▸ **TASK REQUIREMENTS**: Could you continue the article below about Diageo selling its wine division to Treasury Wine Estates, picking up right after its final sentence?

▸ **SOURCE PASSAGE**:
UK drinks giant Diageo has agreed the £361 million sale of the majority of its wine division to Treasury Wine Estates.

The purchase includes Percy Fox in the UK and the Chateaux & Estate Wine business in the US and brands such as Blossom Hill, Piat d’Or and Sterling Vineyards.

The return to the US is of particular interest with many commentators saying that Treasury is preparing for a “second tilt” at the US market, just months after shedding several parts of its US brand portfolio and having destroyed thousands of cases of unsold wine in what has widely been viewed as a “disastrous foray” into the North American market.

Treasury’s CEO, Michael Clarke, has already described the deal as a “game changer” that gives the company “an immediate opportunity to (increase) our growth in the US, Canada, Asia and Latin America.”

Already the owner of Beringer and Rosemount, the acquisition of Chateaux & Estates allows Treasury the chance to double its “masstige” portfolio – a key area that Clarke has been focusing on as he attempts to get the Australian company back on track.

Clarke added in a statement: “The acquisition of Blossom Hill in Diageo’s UK wine business will provide us with the scale and critical mass to deliver enhanced value creation from our combined Commercial businesses by accelerating our separate focus on the Commercial portfolio, globally.

▸ **ENTRIES**:
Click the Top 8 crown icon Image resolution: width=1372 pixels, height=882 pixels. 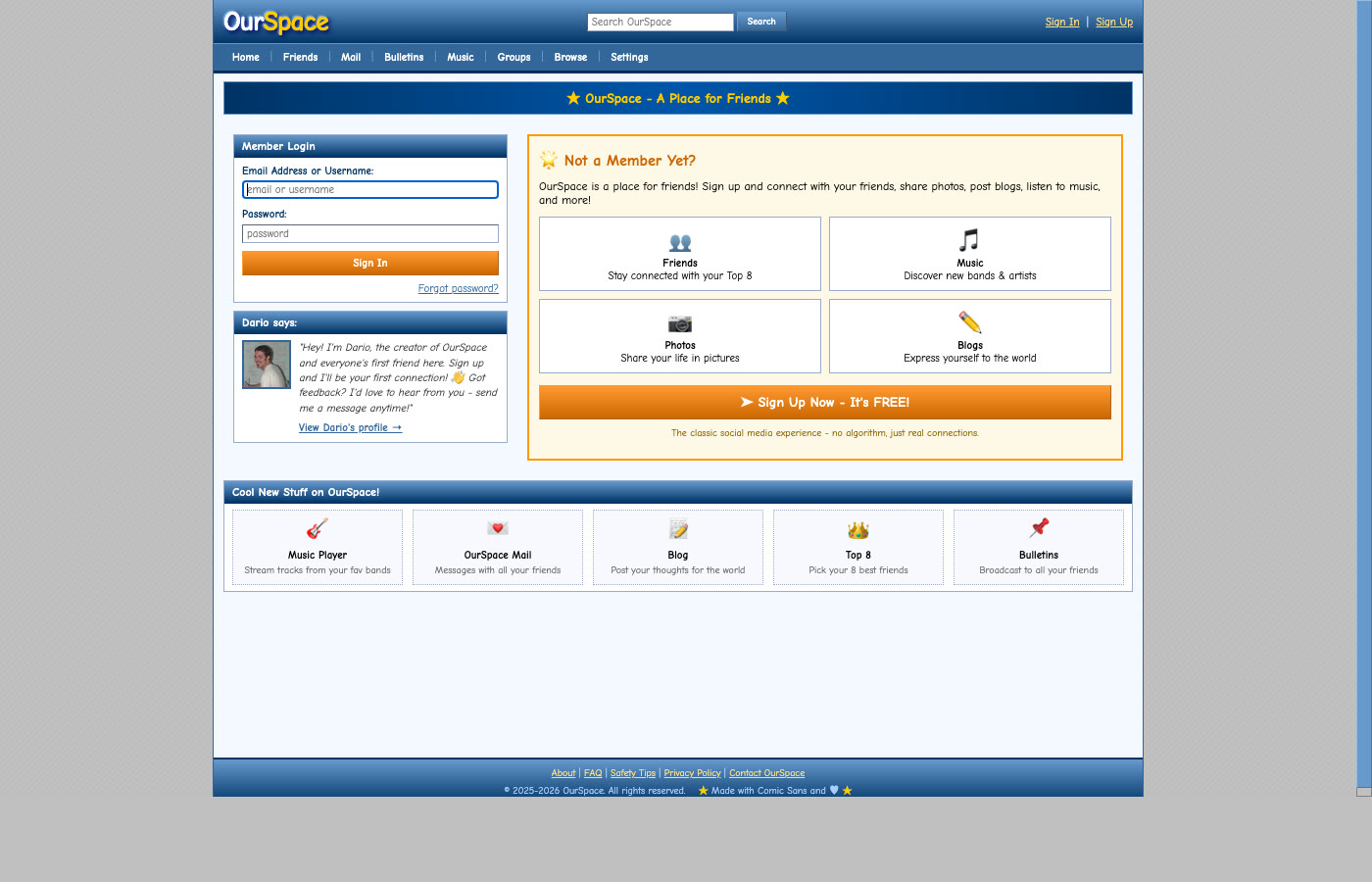click(858, 530)
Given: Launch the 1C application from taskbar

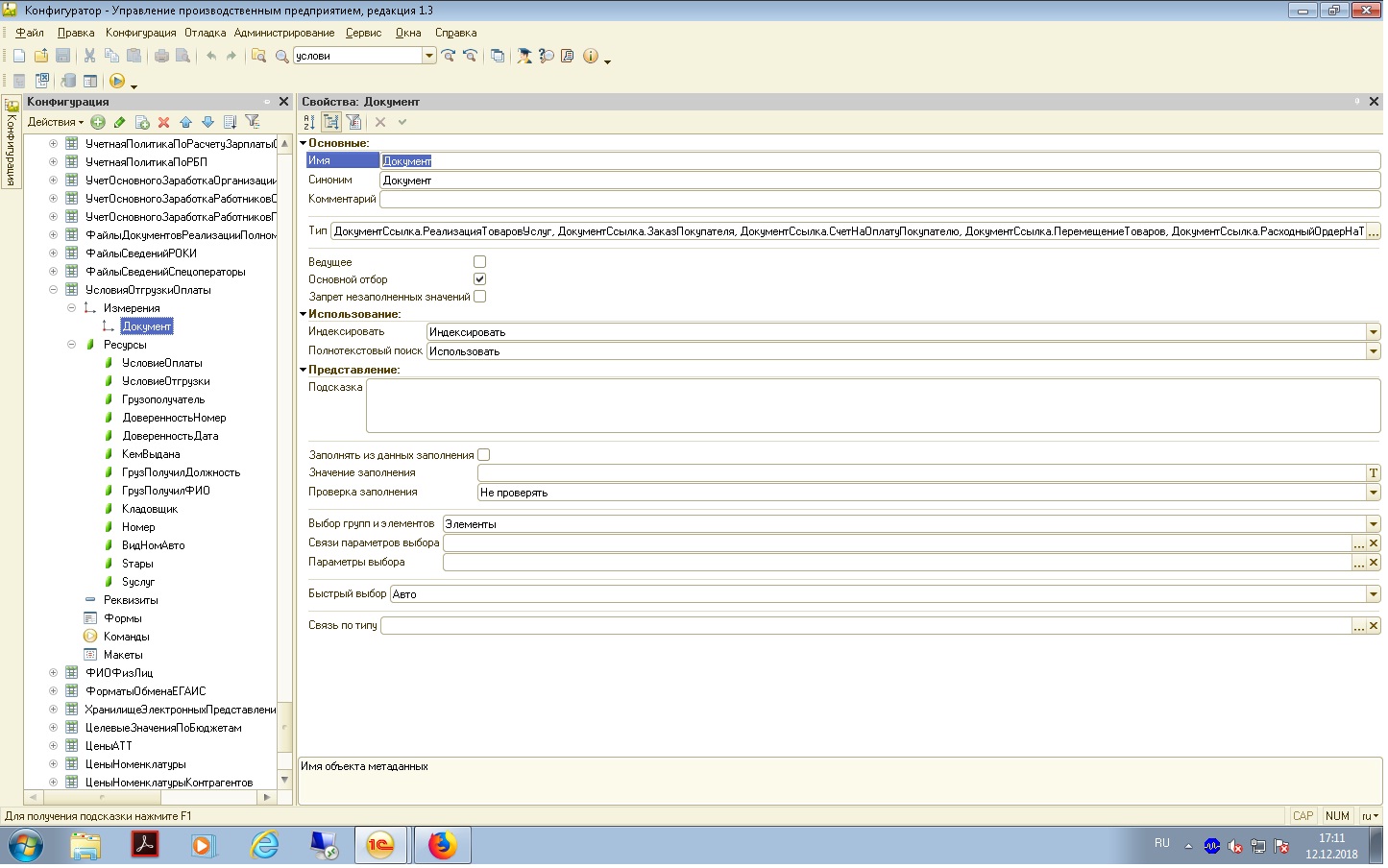Looking at the screenshot, I should pos(381,846).
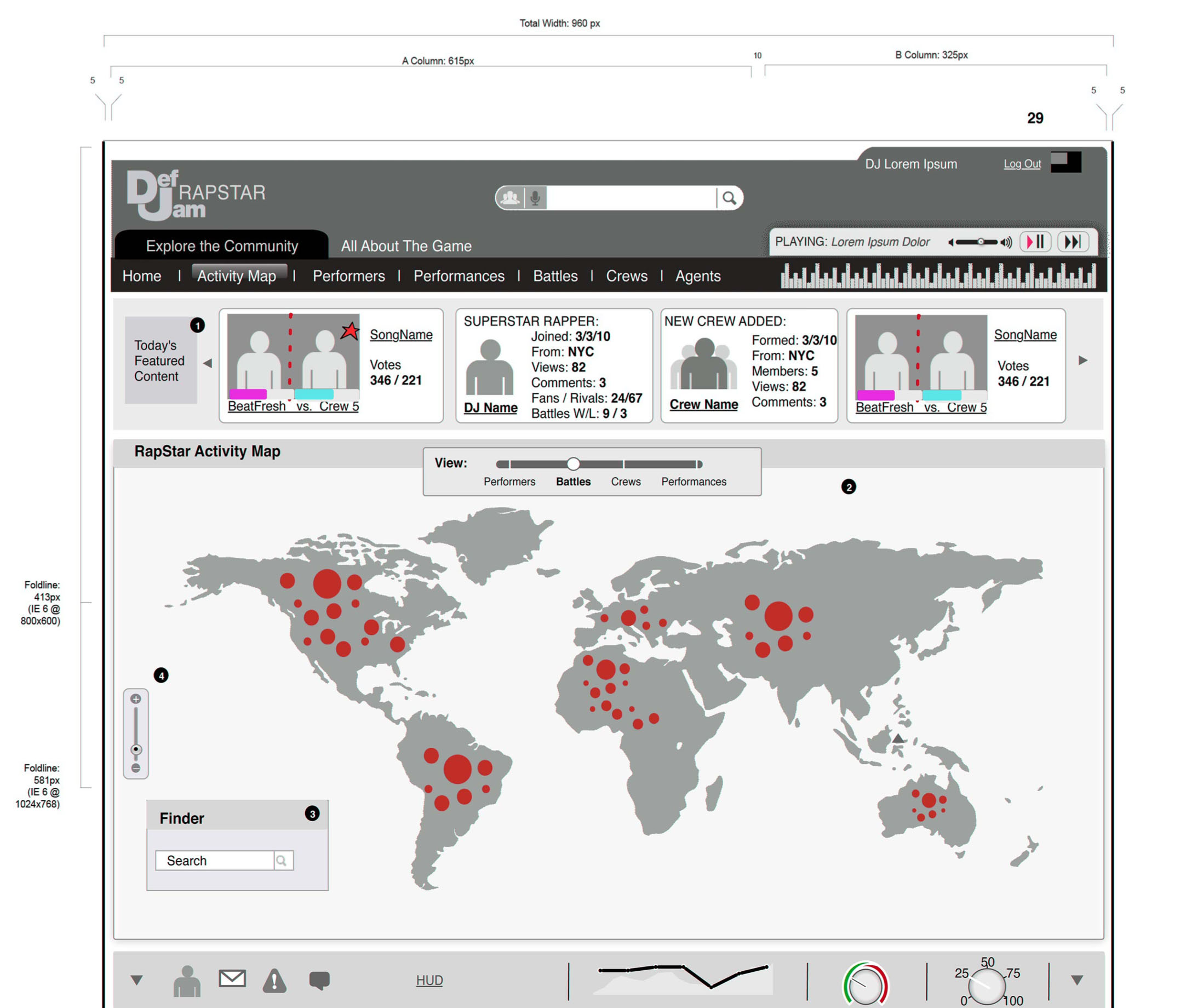Click the warning alert icon in HUD
This screenshot has height=1008, width=1192.
274,981
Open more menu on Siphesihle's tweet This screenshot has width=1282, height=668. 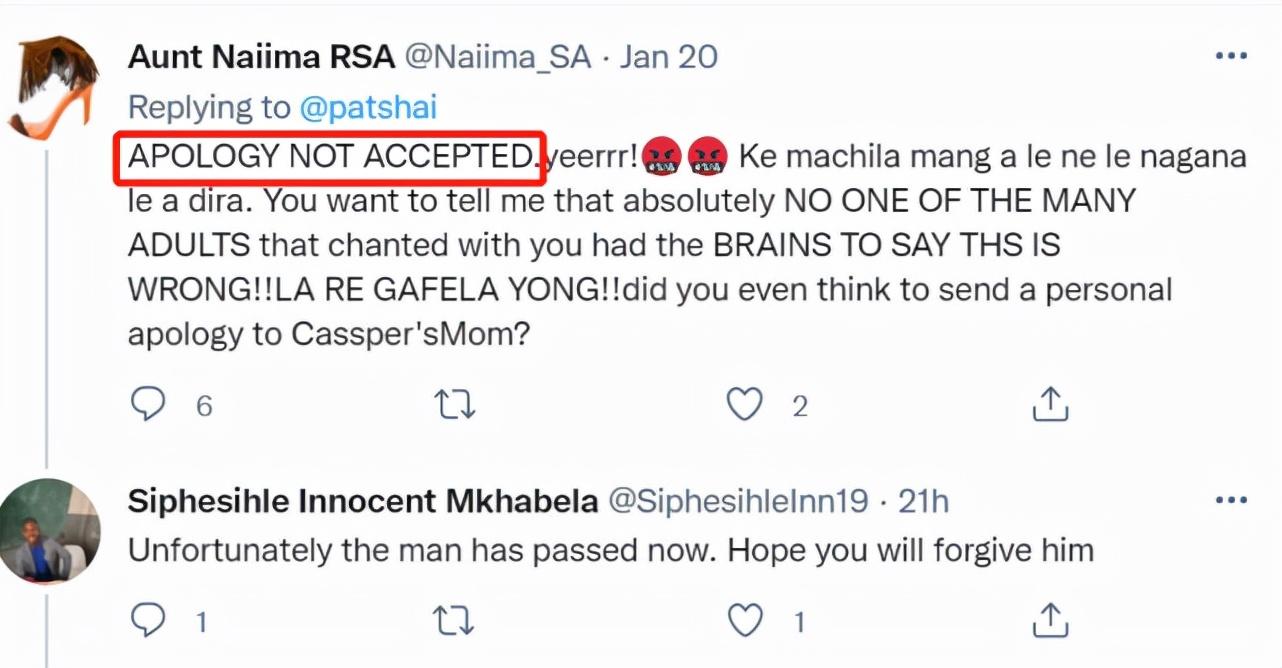point(1231,500)
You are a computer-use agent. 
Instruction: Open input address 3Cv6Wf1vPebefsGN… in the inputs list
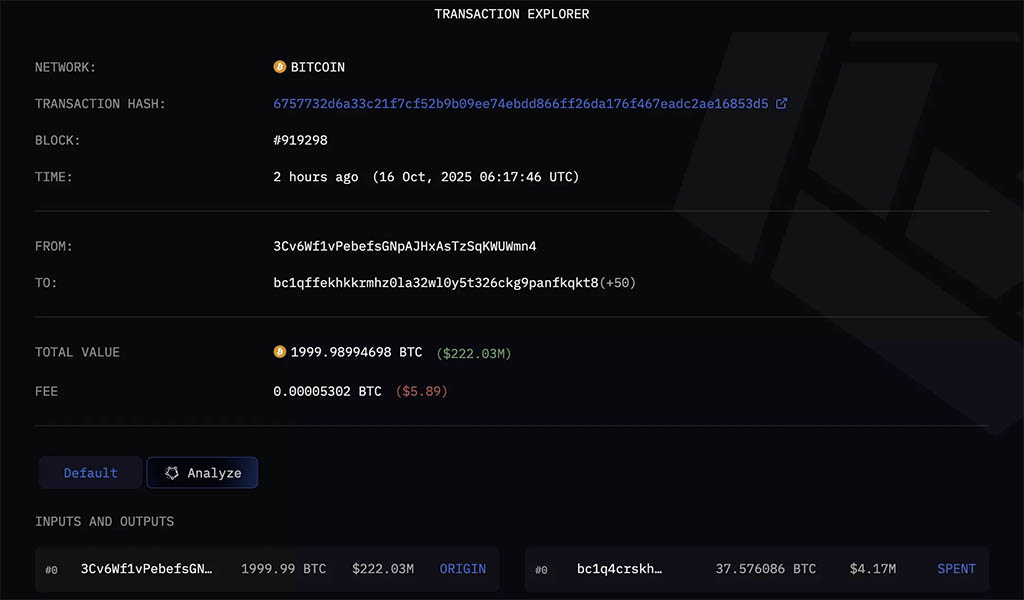(x=147, y=569)
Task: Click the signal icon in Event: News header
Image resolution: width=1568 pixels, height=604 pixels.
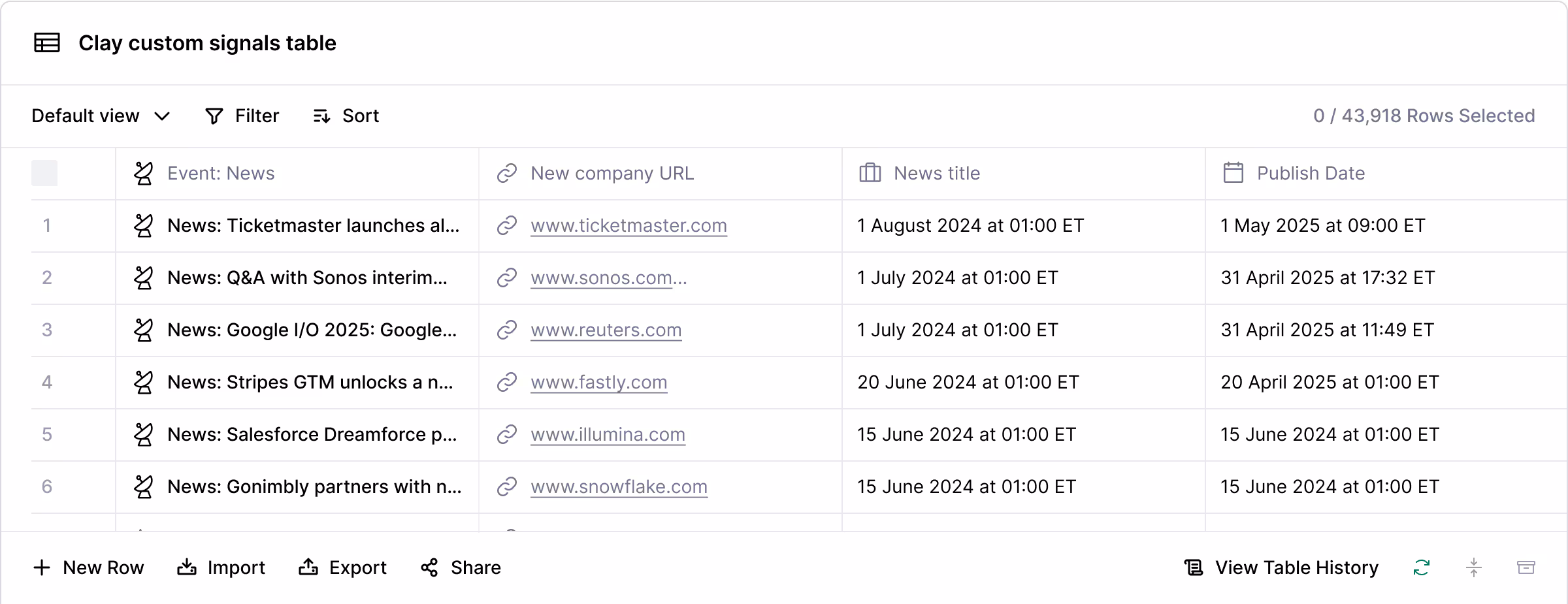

▸ **OUTPUT OF THE EXERCISE**:
“As we integrate the acquisition of Diageo Wine we will preserve the quality of the wines while replicating the journey that we began with TWE eighteen months ago. This will include increasing the efficiency and profitability of the business with a focus on costs, investing in the valuable brands we have acquired and delivering sustainable long-term top line growth – globally.

“This acquisition will transform our US business into a larger player of scale in the attractive Luxury and Masstige segments of the high growth US market.

“We remain committed to our strategic roadmap of transitioning our business from an order-taking agricultural company to a brand-led and capital-light, marketing organisation. The acquisition is highly complementary to this strategy and I am confident our combined businesses will deliver both immediate and long term benefits to our shareholders.”

The deal is a further sign that Diageo is looking to shed its non-spirits brands.

Diageo’s CEO, Ivan Menezes, admitted that wine was “no longer core” to Diageo’s business and earlier this month it off-loaded US$780m worth of its brewing assets in Jamaica, Malaysia and Singapore to Heineken. However it is unlikely it will divest itself of Guinness any time soon.

Furthermore, while Treasury has shown signs of fiscal improvement recently, Diageo has suffered an uncharacteristic wobble, slashing its profit outlook going into 2016 by £150m last September.

Menezes said: “Diageo’s strategy is to drive stronger, sustained performance through focus on our core portfolio and today’s announcement is another element of that strategy in action. Wine is no longer core to Diageo and this sale gives us greater focus.

“With the completion of this transaction Diageo will have released £1 billion from the sale of non-core assets since the start of the financial year. This proactive portfolio approach has focused the business, enhanced our financial strength, improved our returns and strengthened the business, positioning us even more firmly to deliver our performance ambition.”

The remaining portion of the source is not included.